Clinical Trial: Docetaxel,Carboplatin,Trastuzumab and Bevacizumab for Breast Cancer and Bone Marrow Micrometastases

Study Status: Completed
Recruit Status: Completed
Study Type: Interventional

Official Title: Docetaxel, Carboplatin, Trastuzumab and Bevacizumab (TCH+B) For Early-Stage HER-2/Neu(+) Breast Cancer and Bone Marrow Micrometastases

Brief Summary:

RATIONALE: Drugs used in chemotherapy, such as docetaxel and carboplatin, work in different ways to stop the growth of tumor cells, either by killing the cells or by stopping them from dividing. Monoclonal antibodies, such as trastuzumab and bevacizumab, can block tumor growth in different ways. Some block the ability of tumor cells to grow and spread. Others find tumor cells and help kill them or carry tumor-killing substances to them. Giving chemotherapy together with monoclonal antibody therapy may kill more tumor cells.
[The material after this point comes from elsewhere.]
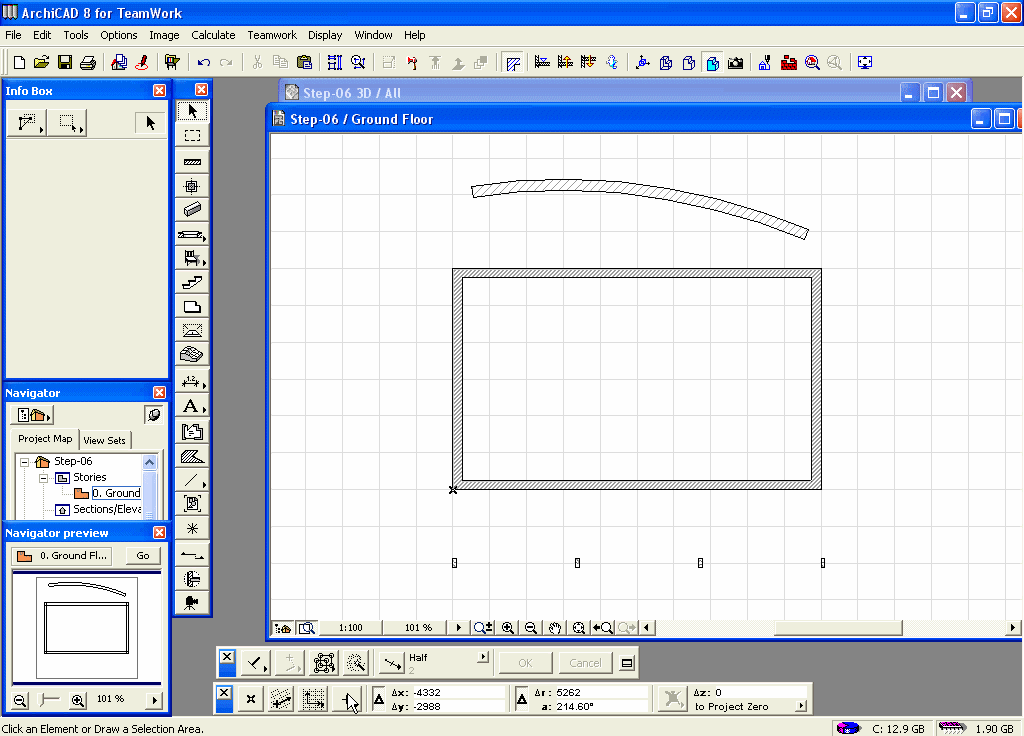Collapse the Step-06 project tree node

(24, 462)
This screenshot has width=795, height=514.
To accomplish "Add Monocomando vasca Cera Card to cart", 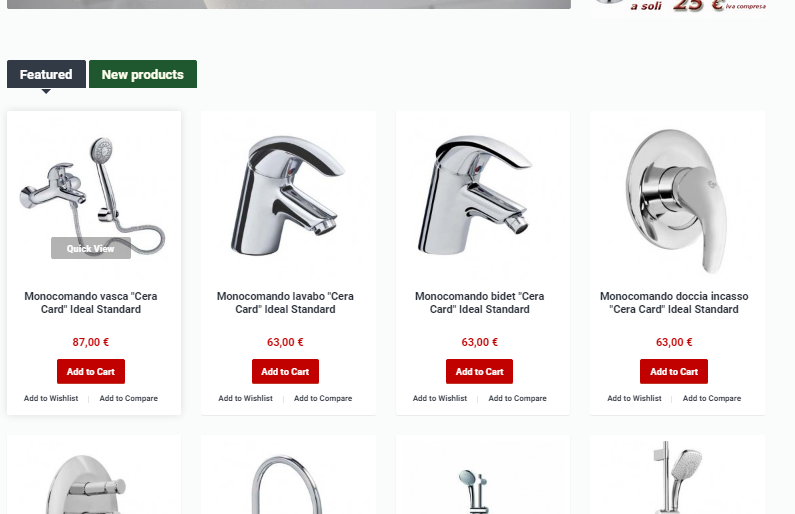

PURPOSE: This clinical trial is studying how well giving docetaxel and carboplatin together with trastuzumab and bevacizumab works in treating patients with stage I, stage II, or stage III breast cancer and bone marrow micrometastases.


Detailed Summary:

OBJECTIVES:

Primary

  • Determine the clinical response in patients with HER2/neu-positive stage I-III breast cancer and bone marrow micrometastases treated with docetaxel, carboplatin, trastuzumab, and bevacizumab.

Secondary

  • Investigate the specific contribution of VEGF and CXCL-12 (SDF-1) signaling to bone marrow support of HER2/neu-positive breast cancer cells.
  • Evaluate growth factor and chemokine expression profiles to investigate the potential correlation of expression with patient outcome and frequency of tumor cell clusters (mammospheres with tumor stem cell phenotype) in microenvironment supported cultures.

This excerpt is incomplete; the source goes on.